• **ASSIGNMENT**:
Output each record exactly, with nothing omitted.
-------- THE INPUT --------
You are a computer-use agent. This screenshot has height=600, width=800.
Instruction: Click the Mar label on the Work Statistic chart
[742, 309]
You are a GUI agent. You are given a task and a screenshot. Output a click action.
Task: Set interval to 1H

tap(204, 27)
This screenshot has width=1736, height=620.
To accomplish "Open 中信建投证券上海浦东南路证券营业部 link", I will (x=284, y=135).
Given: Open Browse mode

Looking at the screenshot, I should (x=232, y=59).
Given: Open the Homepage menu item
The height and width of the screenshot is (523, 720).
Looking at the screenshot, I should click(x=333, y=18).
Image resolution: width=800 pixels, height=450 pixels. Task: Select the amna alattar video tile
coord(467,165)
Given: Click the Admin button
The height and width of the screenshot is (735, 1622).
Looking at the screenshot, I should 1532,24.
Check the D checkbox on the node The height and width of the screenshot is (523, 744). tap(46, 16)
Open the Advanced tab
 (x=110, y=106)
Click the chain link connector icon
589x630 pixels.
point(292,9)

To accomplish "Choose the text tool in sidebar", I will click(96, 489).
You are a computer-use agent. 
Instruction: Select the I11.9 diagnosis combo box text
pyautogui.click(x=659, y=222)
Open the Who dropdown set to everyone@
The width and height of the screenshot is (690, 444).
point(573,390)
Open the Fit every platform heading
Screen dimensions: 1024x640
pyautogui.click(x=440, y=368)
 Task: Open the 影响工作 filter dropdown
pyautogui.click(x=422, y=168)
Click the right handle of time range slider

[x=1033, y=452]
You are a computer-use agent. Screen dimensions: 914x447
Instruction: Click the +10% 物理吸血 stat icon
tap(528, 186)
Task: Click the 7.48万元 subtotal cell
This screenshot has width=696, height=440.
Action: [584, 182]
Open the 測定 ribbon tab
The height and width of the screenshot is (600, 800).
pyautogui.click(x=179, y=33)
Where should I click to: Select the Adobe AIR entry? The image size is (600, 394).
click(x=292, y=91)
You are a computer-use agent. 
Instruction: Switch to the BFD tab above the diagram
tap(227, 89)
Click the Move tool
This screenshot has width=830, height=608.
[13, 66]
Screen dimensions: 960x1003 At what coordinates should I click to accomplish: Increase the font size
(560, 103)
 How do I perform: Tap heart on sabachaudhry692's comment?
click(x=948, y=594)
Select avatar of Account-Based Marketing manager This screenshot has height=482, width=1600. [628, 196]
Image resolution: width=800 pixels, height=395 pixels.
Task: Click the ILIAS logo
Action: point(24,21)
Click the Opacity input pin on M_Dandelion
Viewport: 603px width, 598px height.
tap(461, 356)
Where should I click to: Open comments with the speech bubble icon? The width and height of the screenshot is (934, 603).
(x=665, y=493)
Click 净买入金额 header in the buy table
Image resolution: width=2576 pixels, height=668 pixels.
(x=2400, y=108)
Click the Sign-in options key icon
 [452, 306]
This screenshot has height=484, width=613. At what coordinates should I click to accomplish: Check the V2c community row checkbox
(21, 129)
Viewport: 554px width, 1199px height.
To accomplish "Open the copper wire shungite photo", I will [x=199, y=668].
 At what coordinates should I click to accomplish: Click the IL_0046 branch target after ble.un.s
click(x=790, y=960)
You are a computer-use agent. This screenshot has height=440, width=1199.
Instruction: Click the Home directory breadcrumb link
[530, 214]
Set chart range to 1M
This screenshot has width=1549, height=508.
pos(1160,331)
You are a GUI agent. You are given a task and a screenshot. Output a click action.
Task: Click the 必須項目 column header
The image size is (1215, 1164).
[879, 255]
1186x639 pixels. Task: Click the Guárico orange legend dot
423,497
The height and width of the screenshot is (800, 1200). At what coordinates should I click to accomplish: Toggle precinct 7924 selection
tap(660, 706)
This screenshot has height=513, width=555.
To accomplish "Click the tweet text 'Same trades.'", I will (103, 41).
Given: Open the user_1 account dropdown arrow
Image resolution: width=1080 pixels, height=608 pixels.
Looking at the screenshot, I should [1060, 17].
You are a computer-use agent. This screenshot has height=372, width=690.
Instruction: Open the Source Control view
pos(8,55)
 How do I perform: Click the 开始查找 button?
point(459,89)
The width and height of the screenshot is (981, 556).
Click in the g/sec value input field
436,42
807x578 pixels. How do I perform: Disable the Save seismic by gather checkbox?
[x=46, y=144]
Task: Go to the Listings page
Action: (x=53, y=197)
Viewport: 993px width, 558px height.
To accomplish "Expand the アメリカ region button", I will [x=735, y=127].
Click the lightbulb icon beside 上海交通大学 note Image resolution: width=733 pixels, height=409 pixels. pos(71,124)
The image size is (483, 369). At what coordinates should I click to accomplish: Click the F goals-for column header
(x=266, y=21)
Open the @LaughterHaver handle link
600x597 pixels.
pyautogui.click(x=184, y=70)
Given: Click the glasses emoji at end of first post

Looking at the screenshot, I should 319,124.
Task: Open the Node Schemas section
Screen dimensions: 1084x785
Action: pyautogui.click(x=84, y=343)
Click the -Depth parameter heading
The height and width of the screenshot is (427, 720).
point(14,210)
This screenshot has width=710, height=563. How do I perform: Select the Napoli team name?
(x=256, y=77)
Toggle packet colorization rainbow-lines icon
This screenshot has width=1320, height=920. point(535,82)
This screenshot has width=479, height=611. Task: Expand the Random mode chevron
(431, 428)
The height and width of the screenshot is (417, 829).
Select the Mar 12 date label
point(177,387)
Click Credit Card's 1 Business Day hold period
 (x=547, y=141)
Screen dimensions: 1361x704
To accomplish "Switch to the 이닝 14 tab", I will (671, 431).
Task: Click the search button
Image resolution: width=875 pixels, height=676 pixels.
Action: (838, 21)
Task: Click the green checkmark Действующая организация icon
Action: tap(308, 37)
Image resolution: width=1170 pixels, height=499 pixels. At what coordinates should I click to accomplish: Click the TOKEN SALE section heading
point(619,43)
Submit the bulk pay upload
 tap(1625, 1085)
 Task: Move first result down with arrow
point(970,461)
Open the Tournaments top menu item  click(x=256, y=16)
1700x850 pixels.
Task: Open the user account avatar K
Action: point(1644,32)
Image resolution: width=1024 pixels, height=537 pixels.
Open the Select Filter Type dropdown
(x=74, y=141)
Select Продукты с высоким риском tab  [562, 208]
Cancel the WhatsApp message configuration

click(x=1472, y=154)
--------
• **EXERCISE RESULT**:
You are a computer-use agent. This screenshot has height=600, width=800.
Instruction: Click the Mar label on the Work Statistic chart
[742, 309]
You are a GUI agent. You are given a task and a screenshot. Output a click action.
Task: Set interval to 1H

tap(204, 27)
This screenshot has width=1736, height=620.
To accomplish "Open 中信建投证券上海浦东南路证券营业部 link", I will (x=284, y=135).
Given: Open Browse mode

Looking at the screenshot, I should (x=232, y=59).
Given: Open the Homepage menu item
The height and width of the screenshot is (523, 720).
Looking at the screenshot, I should click(x=333, y=18).
Image resolution: width=800 pixels, height=450 pixels. Task: Select the amna alattar video tile
coord(467,165)
Given: Click the Admin button
The height and width of the screenshot is (735, 1622).
Looking at the screenshot, I should 1532,24.
Check the D checkbox on the node The height and width of the screenshot is (523, 744). tap(46, 16)
Open the Advanced tab
 (x=110, y=106)
Click the chain link connector icon
589x630 pixels.
point(292,9)

To accomplish "Choose the text tool in sidebar", I will click(96, 489).
You are a computer-use agent. 
Instruction: Select the I11.9 diagnosis combo box text
pyautogui.click(x=659, y=222)
Open the Who dropdown set to everyone@
The width and height of the screenshot is (690, 444).
point(573,390)
Open the Fit every platform heading
Screen dimensions: 1024x640
pyautogui.click(x=440, y=368)
 Task: Open the 影响工作 filter dropdown
pyautogui.click(x=422, y=168)
Click the right handle of time range slider

[x=1033, y=452]
You are a computer-use agent. Screen dimensions: 914x447
Instruction: Click the +10% 物理吸血 stat icon
tap(528, 186)
Task: Click the 7.48万元 subtotal cell
This screenshot has width=696, height=440.
Action: [584, 182]
Open the 測定 ribbon tab
The height and width of the screenshot is (600, 800).
pyautogui.click(x=179, y=33)
Where should I click to: Select the Adobe AIR entry? The image size is (600, 394).
click(x=292, y=91)
You are a computer-use agent. 
Instruction: Switch to the BFD tab above the diagram
tap(227, 89)
Click the Move tool
This screenshot has width=830, height=608.
[13, 66]
Screen dimensions: 960x1003 At what coordinates should I click to accomplish: Increase the font size
(560, 103)
 How do I perform: Tap heart on sabachaudhry692's comment?
click(x=948, y=594)
Select avatar of Account-Based Marketing manager This screenshot has height=482, width=1600. [628, 196]
Image resolution: width=800 pixels, height=395 pixels.
Task: Click the ILIAS logo
Action: point(24,21)
Click the Opacity input pin on M_Dandelion
Viewport: 603px width, 598px height.
tap(461, 356)
Where should I click to: Open comments with the speech bubble icon? The width and height of the screenshot is (934, 603).
(x=665, y=493)
Click 净买入金额 header in the buy table
Image resolution: width=2576 pixels, height=668 pixels.
(x=2400, y=108)
Click the Sign-in options key icon
 [452, 306]
This screenshot has height=484, width=613. At what coordinates should I click to accomplish: Check the V2c community row checkbox
(21, 129)
Viewport: 554px width, 1199px height.
To accomplish "Open the copper wire shungite photo", I will [x=199, y=668].
 At what coordinates should I click to accomplish: Click the IL_0046 branch target after ble.un.s
click(x=790, y=960)
You are a computer-use agent. This screenshot has height=440, width=1199.
Instruction: Click the Home directory breadcrumb link
[530, 214]
Set chart range to 1M
This screenshot has width=1549, height=508.
pos(1160,331)
You are a GUI agent. You are given a task and a screenshot. Output a click action.
Task: Click the 必須項目 column header
The image size is (1215, 1164).
[879, 255]
1186x639 pixels. Task: Click the Guárico orange legend dot
423,497
The height and width of the screenshot is (800, 1200). At what coordinates should I click to accomplish: Toggle precinct 7924 selection
tap(660, 706)
This screenshot has height=513, width=555.
To accomplish "Click the tweet text 'Same trades.'", I will (103, 41).
Given: Open the user_1 account dropdown arrow
Image resolution: width=1080 pixels, height=608 pixels.
Looking at the screenshot, I should [1060, 17].
You are a computer-use agent. This screenshot has height=372, width=690.
Instruction: Open the Source Control view
pos(8,55)
 How do I perform: Click the 开始查找 button?
point(459,89)
The width and height of the screenshot is (981, 556).
Click in the g/sec value input field
436,42
807x578 pixels. How do I perform: Disable the Save seismic by gather checkbox?
[x=46, y=144]
Task: Go to the Listings page
Action: (x=53, y=197)
Viewport: 993px width, 558px height.
To accomplish "Expand the アメリカ region button", I will [x=735, y=127].
Click the lightbulb icon beside 上海交通大学 note Image resolution: width=733 pixels, height=409 pixels. pos(71,124)
The image size is (483, 369). At what coordinates should I click to accomplish: Click the F goals-for column header
(x=266, y=21)
Open the @LaughterHaver handle link
600x597 pixels.
pyautogui.click(x=184, y=70)
Given: Click the glasses emoji at end of first post

Looking at the screenshot, I should 319,124.
Task: Open the Node Schemas section
Screen dimensions: 1084x785
Action: pyautogui.click(x=84, y=343)
Click the -Depth parameter heading
The height and width of the screenshot is (427, 720).
point(14,210)
This screenshot has width=710, height=563. How do I perform: Select the Napoli team name?
(x=256, y=77)
Toggle packet colorization rainbow-lines icon
This screenshot has width=1320, height=920. point(535,82)
This screenshot has width=479, height=611. Task: Expand the Random mode chevron
(431, 428)
The height and width of the screenshot is (417, 829).
Select the Mar 12 date label
point(177,387)
Click Credit Card's 1 Business Day hold period
 (x=547, y=141)
Screen dimensions: 1361x704
To accomplish "Switch to the 이닝 14 tab", I will (671, 431).
Task: Click the search button
Image resolution: width=875 pixels, height=676 pixels.
Action: (838, 21)
Task: Click the green checkmark Действующая организация icon
Action: tap(308, 37)
Image resolution: width=1170 pixels, height=499 pixels. At what coordinates should I click to accomplish: Click the TOKEN SALE section heading
point(619,43)
Submit the bulk pay upload
 tap(1625, 1085)
 Task: Move first result down with arrow
point(970,461)
Open the Tournaments top menu item  click(x=256, y=16)
1700x850 pixels.
Task: Open the user account avatar K
Action: point(1644,32)
Image resolution: width=1024 pixels, height=537 pixels.
Open the Select Filter Type dropdown
(x=74, y=141)
Select Продукты с высоким риском tab  [562, 208]
Cancel the WhatsApp message configuration

click(x=1472, y=154)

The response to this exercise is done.